Digital brands need to join forces to slow ‘Google-isation’

The news that AOL may be looking to buy beleaguered search engine Yahoo this week is no great surprise as Google’s supremacy continues to grow in the online space.

In order to regain power within a landscape dominated by Google at every turn, brands need to join forces to take on its expanding control over online revenue streams.

Last week in its quarterly results Google’s.article revenues were up 23% on 2009, to $7.29bn (£4.54bn), with its UK operation creating 12% of that total.

Google now presides over the likes of YouTube, online advertising firm Doubleclick, mobile advertising giant AdMob, and this year alone has acquired 24 businesses, including online display company Invite Media and 3D software company BumpTop.

The success of Google’s Android mobile operating platform has certainly taken a bite out of Apple’s iPhone, with Android phone sales now outstripping the iPhone. Further Android phones and tablets will be coming to market in the coming months, along with Google’s own handsets.

The launch of Google TV will not only see it compete with Apple TV for viewers of online video content through a TV set, but also with the likes of YouView, which is backed by the BSkyB and the BBC, ITV and Channel 4.

NewsCorp, owners of News International, is also believed to be interested in acquiring Yahoo. NewsCorp owner Rupert Murdoch is another who has expressed his deep concern about Google’s dominance in online space, particularly in relation to its free-aggregation of his titles’ news content ahead of NewsCorp paywalls for the Wall Street Journal and now The Times and News of the World in the UK.

The UK TV and newspaper industry’s move to block NewsCorp’s full acquisition of BSkyB, of which it currently owns 39.1%, is an interesting one. With Google now making its moves into TV platforms, are the players involved fighting the wrong enemy? Should they be more concerned with the anti-competitive nature of Google’s control over the online advertising market, and how that might impact UK media, and their new toy YouView?
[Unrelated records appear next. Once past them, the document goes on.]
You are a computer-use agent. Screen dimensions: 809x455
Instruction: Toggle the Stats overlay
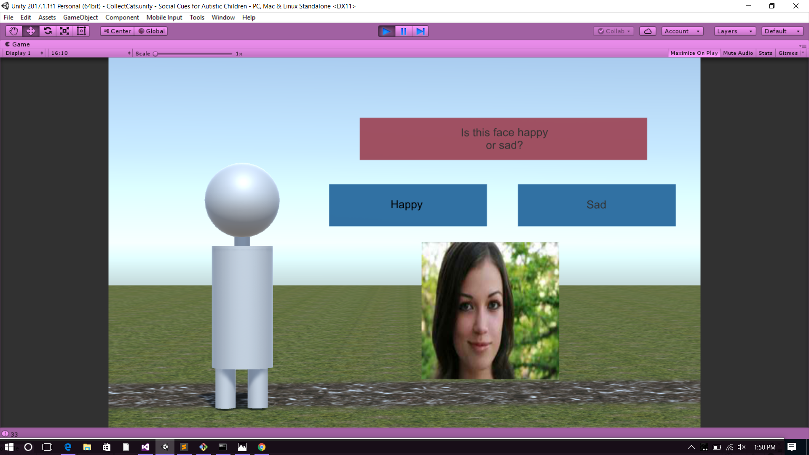765,53
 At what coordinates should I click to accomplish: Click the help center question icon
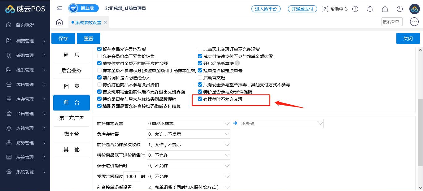tap(325, 9)
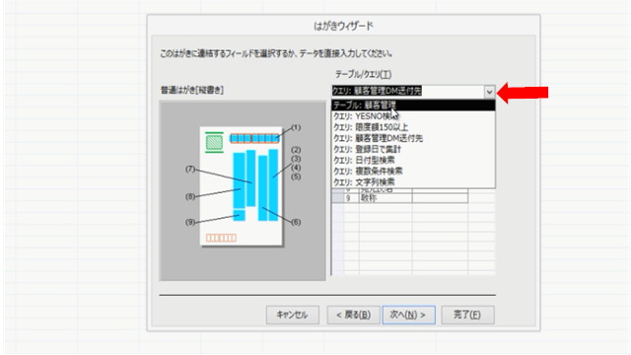Screen dimensions: 631x355
Task: Pick クエリ: 複数条件検索 from the list
Action: [413, 171]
Such a concern was muted at the Westminster Digital Marketing eForum last week in discussions around Google’s 95% share of the search market. Stephen Kinsella of law firm Sidley Austin reminded the forum that anti trust issues around Google’s control of search and accusations of search rigging had already been levelled against the company, adding that the European Commission is currently looking into Google’s supremacy in the region.

Charlie McGee, head of digital at media agency Carat expressed further concerns over Google’s acquisition of online ad service Double Click, which includes agencies, marketers and publishers among its clients. McGee posed the question over the control of the data collected by Double Click’s products, and how it might be used to Google’s advantages. McGee commented that Google’s dominance meant that there was not enough of a mix in the online ad space.”The buying power of Google can make it harder to forge our innovation in this space,” he added. “Everyone is marching to Google’s tune at the moment.”
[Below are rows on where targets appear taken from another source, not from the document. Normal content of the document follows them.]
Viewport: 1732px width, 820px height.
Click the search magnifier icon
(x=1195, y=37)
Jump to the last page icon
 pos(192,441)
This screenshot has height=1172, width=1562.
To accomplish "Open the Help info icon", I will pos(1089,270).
It doesn’t seem that long ago that similar anti-competitive accusations were thrown at Microsoft for its leverage of the personal computing and software market. Back then, Apple was its main rival, and the battle lines were clear. Now as Google’s rivals and detractors range from search engines to advertisers to hardware producers to operating systems to news corporations to broadcasters, the digital war has become a very confusing one in need.

Microsoft announced this week it was going to work more closely with Facebook, with the inclusion of recommendations from Facebook friends in its Bing search results.
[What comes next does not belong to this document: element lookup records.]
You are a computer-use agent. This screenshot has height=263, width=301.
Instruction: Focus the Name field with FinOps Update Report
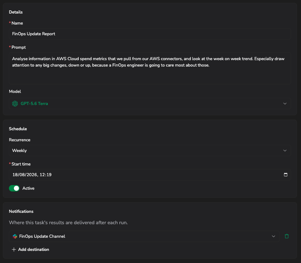click(x=150, y=34)
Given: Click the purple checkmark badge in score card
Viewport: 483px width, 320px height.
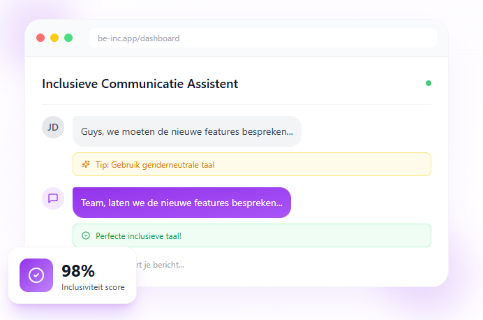Looking at the screenshot, I should [36, 275].
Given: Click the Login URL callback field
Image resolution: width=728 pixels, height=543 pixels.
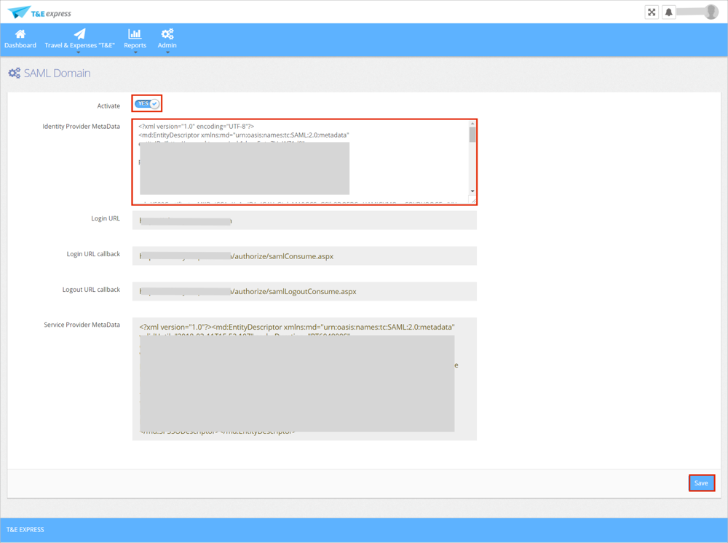Looking at the screenshot, I should tap(304, 256).
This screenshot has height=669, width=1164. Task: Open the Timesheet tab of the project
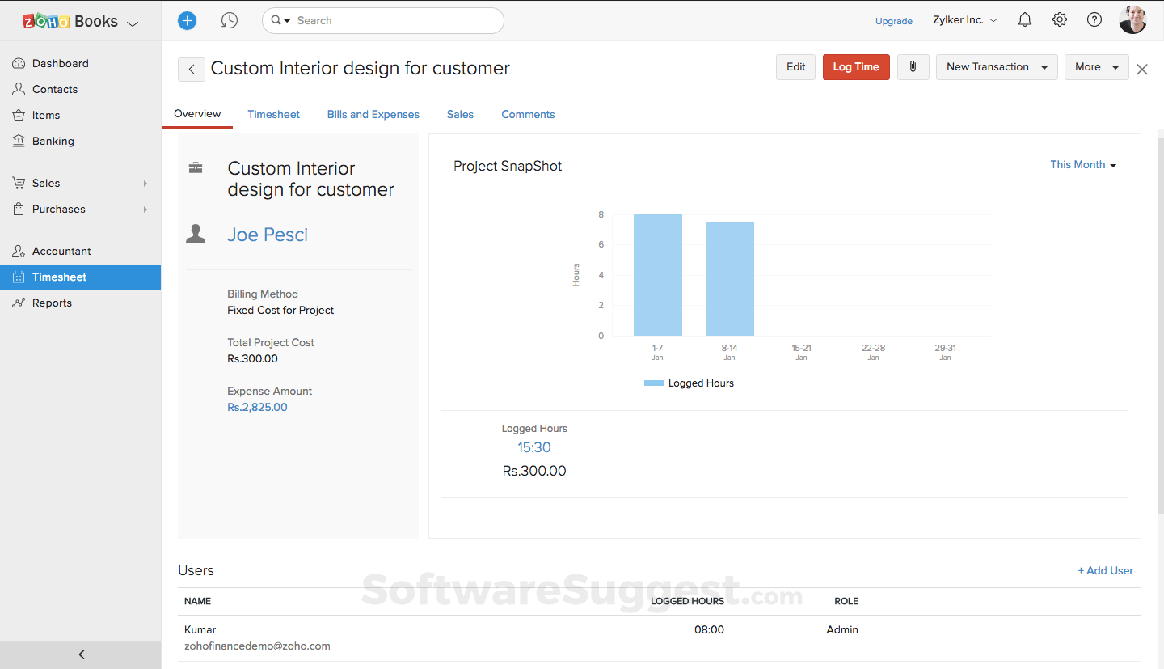pos(273,114)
A savvy move, as all indicators point to the digital space becoming ever more social. If advertisers and marketeers want to engage with customers, following Microsoft’s lead into a more social search “over the garden fence” experience looks like a good bet.

Microsoft also launched a suite of its own smart phones operating on its Windows 7 platform, and relaunched its Zune music player earlier in the year. Moves which see it try to reclaim some ground in the digital space from Google and Apple, but perhaps too little, too late.

Google isn’t going away. CEO Schmidt said this week that the company remained committed to “aggressive investment” in both its people and its products. In order to compete, further partnerships like Microsoft and Facebook’s, and potentially Yahoo and AOL (or A N Other) need to be forged to create a truly competitive market, one in which digital marketing opportunities, innovations and creativity can still happen, and the online ad space is not totally Googlelised from the word go.